Monday, December 01, 2008

A Christmas Missed


Soon television will be flooded with some of your favorite Christmas classics, such as Miracle on 34th St., A Wonderful Life, The Santa Clause, National Lampoon’s Christmas Vacation, and A Christmas Story. The child in me always preferred the animated favorites: How the Grinch Stole Christmas, A Charlie Brown Christmas, A Muppet Christmas, and my favorite, Rudolph the Red-Nosed Reindeer. Each one of these movies are great in their own unique way, but the moral to all is the selflessness of the Christmas Spirit can trump any problem and bring warmth to any life.

 After witnessing some of the atrocities that occurred this Black Friday, one cannot help but wonder how amiss we are with the meaning of Christmas.

In a California Toys 'R' Us, two men fired their sidearms after their female companions entered a bloodied fight. The event culminated in the loss of both mens’ lives and also a sense of shopping safety. To quote bystander Joan Barrick, “All I was thinking was… I don’t want to die today.” Not wanting to compromise next year’s shopping, Toys 'R' Us dismissed the shooting as a “personal dispute” and therefore “inaccurate to associate [it] with Black Friday.”

Black Friday was worse for Jdimytai Damour, a part-time Wal-Mart employee who wiped the dust out of his eyes to report to his job early that morning. According to police reports and the New York Daily News, Damour was assigned crowd control at the store entrance – an arduous task overseeing an unruly collection of 2,000 people eagerly waiting for the 5:00 am opening. Shoppers to the rear of the crowd started chanting “Push the doors in!” and within moments, the doors barricaded off the hinges, followed by a mob that “bum rushed” a group of employees who tried to form a human chain to keep the shoppers at bay.

 Their yielding approach was in vain as several people were pummeled over, Damour included. Fellow Wal-Mart staff members scrambled and leaped “on top of vending machines” to avoid the mayhem of shoppers (who “yelled like savages”) until they could eventually reach Damour. The thirty-four-year-old died almost instantly of a heart attack.

 In turn, the raucous toppled four shoppers, including a pregnant woman who, after being stepped on, lost her 8-month-old fetus.

 All this for Guitar Hero World Tour for $59 or a 50” Samsung LCD TV for $798?

This might be a series of rhetorical questions, but what has happened to humanity during a season of giving? With behavior like this, is it difficult to imagine ourselves in A Wonderful Life where angels receive their wings?
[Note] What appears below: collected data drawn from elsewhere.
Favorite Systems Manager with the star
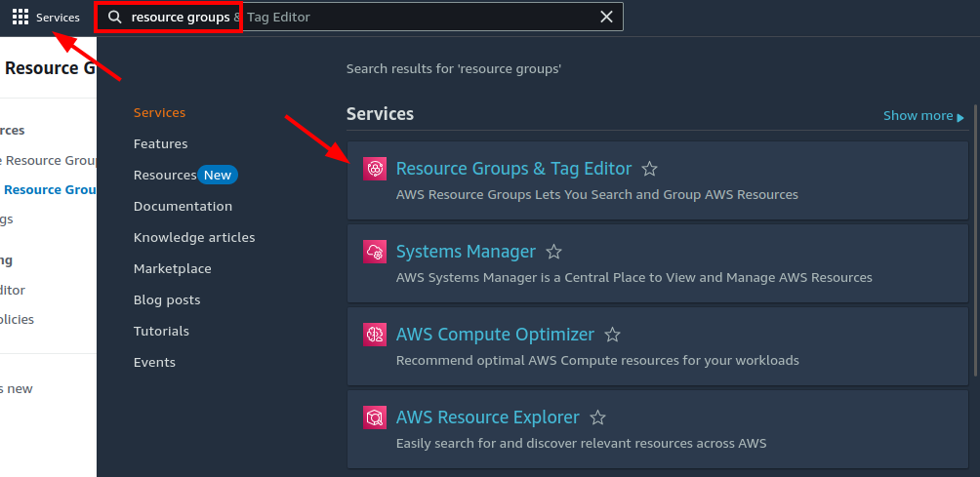 [553, 252]
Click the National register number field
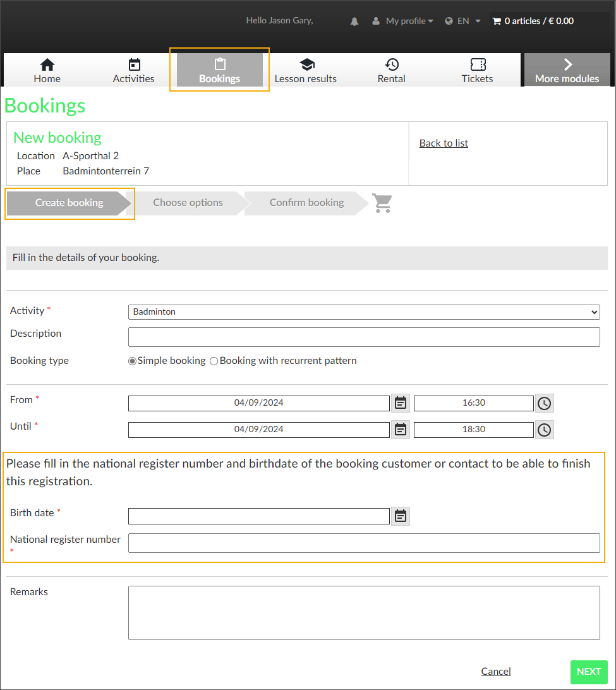 pos(363,543)
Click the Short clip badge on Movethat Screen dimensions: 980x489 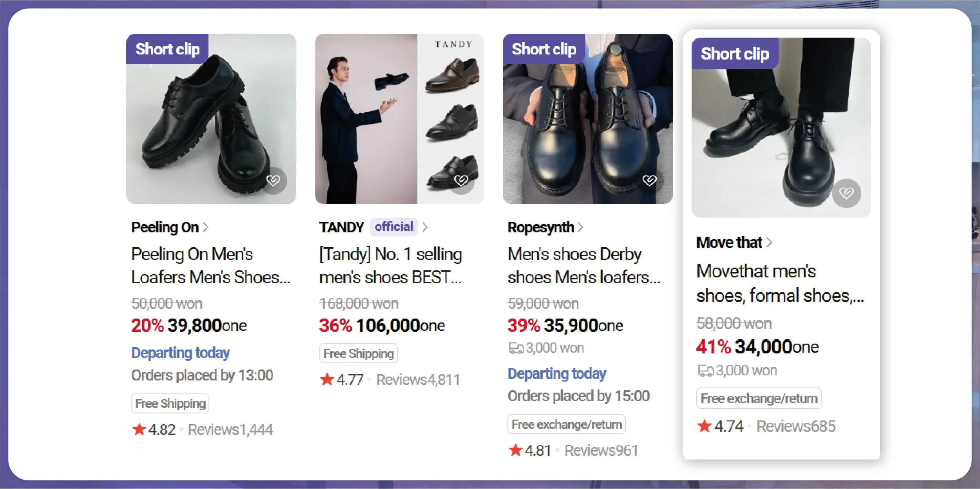(735, 54)
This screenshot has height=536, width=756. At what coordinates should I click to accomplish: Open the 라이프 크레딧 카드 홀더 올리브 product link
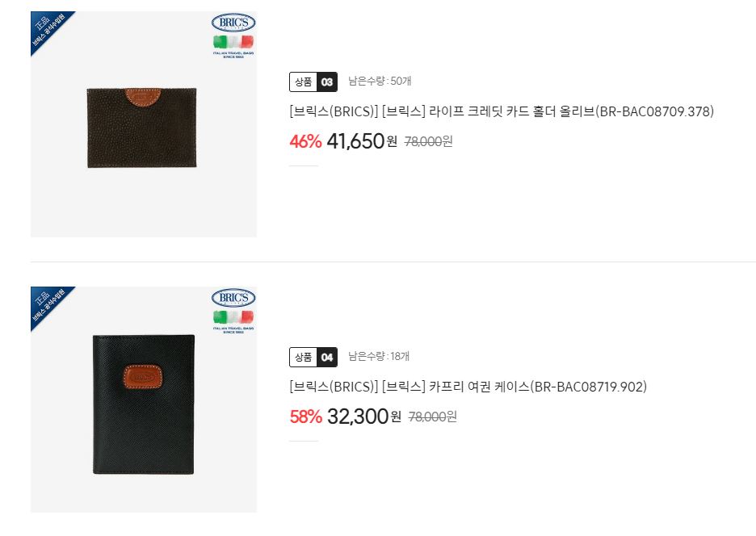(x=502, y=111)
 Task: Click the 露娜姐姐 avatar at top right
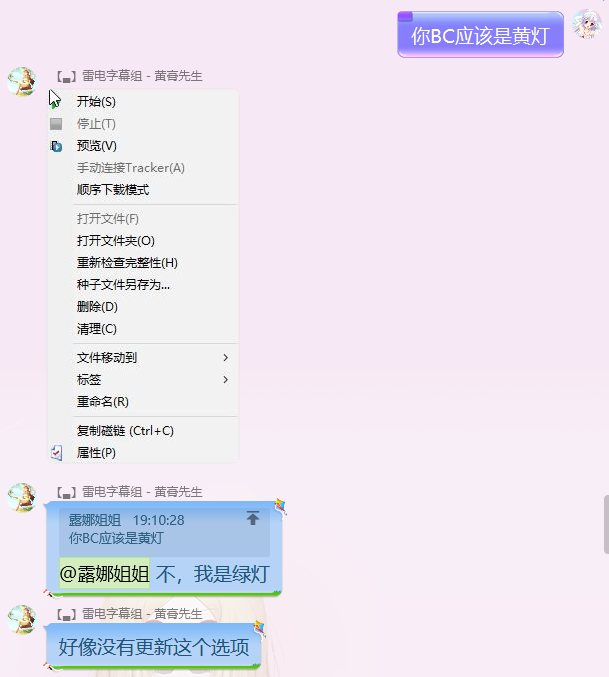pos(587,24)
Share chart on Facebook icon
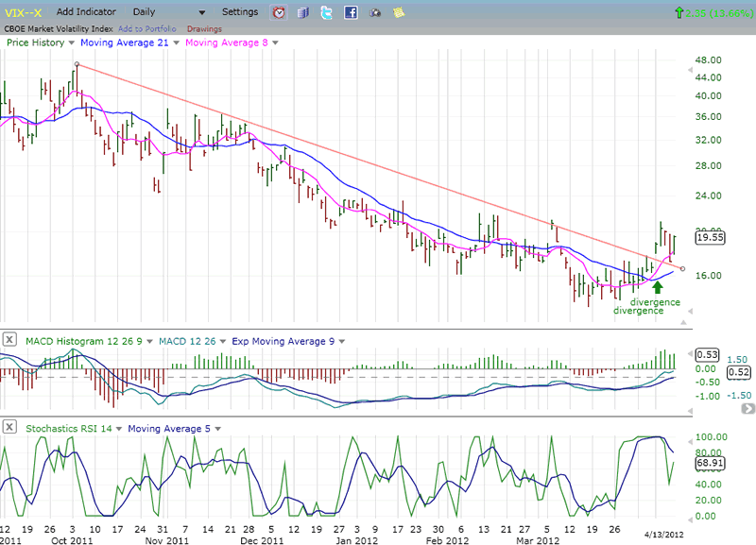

Is Black Friday nothing more than the search for this year’s fashionable “Red-Ryder BB Gun?” How would the Santa from Miracle on 34th Street come back to judge us – as naughty or nice? Or better yet, what of the judgment the (oft-forgot) namesake of the holiday, Jesus Christ?

 We don’t need Jack Skellington or Tim Burton to identify with a Nightmare Before Christmas. It’s a Grinch that lies within, and for many of us, emerges on an appropriately named Black Friday.